* Exercise aim
Pull out everything from the beginning of the listing down to the line containing "center [552, 379].", both ends included, and reproduce those lines verbatim.

Element and text location data:
□ □ □ □ □ □ □

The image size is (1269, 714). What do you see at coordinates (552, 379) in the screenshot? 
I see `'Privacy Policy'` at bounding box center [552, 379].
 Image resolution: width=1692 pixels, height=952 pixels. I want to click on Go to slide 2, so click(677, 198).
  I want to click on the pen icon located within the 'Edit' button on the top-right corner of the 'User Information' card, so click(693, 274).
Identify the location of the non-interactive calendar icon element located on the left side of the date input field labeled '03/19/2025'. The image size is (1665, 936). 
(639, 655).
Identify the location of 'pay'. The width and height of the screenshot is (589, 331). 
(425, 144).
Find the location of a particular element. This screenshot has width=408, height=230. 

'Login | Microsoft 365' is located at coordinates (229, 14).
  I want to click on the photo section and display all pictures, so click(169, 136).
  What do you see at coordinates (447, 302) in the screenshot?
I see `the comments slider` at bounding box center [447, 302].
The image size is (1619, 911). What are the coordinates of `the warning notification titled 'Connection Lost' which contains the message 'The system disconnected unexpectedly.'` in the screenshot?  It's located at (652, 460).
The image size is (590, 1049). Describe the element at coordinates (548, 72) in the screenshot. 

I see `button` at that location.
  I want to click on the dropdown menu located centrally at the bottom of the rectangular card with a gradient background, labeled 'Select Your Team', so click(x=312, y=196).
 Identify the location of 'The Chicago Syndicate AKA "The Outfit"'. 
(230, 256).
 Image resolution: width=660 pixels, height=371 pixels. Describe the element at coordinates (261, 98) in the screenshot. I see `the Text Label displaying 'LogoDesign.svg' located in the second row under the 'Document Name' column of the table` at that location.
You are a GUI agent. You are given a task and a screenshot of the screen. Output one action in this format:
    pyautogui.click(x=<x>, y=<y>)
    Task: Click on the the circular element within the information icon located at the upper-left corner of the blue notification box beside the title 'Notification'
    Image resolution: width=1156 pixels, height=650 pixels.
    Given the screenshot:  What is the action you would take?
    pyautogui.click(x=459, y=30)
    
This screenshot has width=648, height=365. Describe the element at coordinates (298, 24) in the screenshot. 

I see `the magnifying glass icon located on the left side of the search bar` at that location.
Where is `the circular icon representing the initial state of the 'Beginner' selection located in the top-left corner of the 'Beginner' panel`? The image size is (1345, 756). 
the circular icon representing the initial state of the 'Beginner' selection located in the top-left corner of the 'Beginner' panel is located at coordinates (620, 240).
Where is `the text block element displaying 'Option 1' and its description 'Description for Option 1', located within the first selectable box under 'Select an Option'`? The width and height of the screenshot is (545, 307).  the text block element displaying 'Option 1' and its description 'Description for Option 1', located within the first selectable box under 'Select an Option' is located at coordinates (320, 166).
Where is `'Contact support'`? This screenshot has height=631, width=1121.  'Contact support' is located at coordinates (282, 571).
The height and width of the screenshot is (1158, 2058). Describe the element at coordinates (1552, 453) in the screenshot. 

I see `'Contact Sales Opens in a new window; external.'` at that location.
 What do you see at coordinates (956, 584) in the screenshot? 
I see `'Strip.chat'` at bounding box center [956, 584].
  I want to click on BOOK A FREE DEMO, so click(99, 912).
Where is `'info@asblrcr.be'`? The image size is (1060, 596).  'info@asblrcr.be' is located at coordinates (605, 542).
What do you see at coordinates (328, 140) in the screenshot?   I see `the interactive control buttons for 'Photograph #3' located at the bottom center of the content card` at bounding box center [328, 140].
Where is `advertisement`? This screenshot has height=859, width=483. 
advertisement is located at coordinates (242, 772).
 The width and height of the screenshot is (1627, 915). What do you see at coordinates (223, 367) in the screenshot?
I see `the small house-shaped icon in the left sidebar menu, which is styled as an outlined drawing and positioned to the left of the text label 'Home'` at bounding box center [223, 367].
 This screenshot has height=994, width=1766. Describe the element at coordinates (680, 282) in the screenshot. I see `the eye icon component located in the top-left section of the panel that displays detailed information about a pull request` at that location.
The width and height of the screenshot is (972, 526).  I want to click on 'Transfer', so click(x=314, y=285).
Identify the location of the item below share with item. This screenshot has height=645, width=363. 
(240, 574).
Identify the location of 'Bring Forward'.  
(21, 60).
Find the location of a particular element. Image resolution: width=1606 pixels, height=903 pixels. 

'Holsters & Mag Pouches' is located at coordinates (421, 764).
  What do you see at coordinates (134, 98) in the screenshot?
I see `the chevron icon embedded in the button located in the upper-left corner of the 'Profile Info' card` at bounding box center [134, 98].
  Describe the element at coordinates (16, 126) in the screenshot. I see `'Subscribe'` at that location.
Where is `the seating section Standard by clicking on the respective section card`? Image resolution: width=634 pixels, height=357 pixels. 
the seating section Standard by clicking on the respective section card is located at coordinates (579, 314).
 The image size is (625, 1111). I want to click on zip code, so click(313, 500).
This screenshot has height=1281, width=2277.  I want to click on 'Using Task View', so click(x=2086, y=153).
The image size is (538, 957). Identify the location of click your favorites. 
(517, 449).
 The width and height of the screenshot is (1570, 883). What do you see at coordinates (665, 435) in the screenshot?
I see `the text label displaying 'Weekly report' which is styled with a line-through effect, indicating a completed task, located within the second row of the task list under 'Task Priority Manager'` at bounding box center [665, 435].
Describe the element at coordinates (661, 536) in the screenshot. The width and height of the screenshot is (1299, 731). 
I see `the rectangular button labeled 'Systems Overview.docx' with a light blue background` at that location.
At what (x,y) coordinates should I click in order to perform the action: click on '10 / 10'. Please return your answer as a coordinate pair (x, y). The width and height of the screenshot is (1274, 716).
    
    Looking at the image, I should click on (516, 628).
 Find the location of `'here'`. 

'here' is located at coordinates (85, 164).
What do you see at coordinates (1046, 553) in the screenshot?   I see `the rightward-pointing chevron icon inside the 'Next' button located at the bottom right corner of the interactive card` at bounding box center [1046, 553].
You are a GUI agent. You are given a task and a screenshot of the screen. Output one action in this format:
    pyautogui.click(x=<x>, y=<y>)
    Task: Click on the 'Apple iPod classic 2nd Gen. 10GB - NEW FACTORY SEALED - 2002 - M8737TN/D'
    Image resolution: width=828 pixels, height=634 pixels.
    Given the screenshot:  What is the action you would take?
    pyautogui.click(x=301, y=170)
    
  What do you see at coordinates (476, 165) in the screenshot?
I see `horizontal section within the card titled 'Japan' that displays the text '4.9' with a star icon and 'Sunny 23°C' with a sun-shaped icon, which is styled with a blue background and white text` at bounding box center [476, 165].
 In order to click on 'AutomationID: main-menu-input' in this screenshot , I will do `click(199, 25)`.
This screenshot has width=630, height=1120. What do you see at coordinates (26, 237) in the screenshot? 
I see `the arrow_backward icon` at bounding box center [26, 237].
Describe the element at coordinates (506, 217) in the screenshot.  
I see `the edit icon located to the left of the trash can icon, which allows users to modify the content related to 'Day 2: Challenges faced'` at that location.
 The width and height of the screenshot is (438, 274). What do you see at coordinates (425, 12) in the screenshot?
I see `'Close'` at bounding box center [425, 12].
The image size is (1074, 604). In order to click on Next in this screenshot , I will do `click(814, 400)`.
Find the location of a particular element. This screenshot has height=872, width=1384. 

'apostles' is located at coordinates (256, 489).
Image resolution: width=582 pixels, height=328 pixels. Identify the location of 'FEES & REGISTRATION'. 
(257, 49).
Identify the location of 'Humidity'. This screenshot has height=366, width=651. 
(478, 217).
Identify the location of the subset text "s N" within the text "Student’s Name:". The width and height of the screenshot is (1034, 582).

□ □ □ □ □ □ □

* Response for this exercise
The image size is (1269, 714). What do you see at coordinates (552, 379) in the screenshot? 
I see `'Privacy Policy'` at bounding box center [552, 379].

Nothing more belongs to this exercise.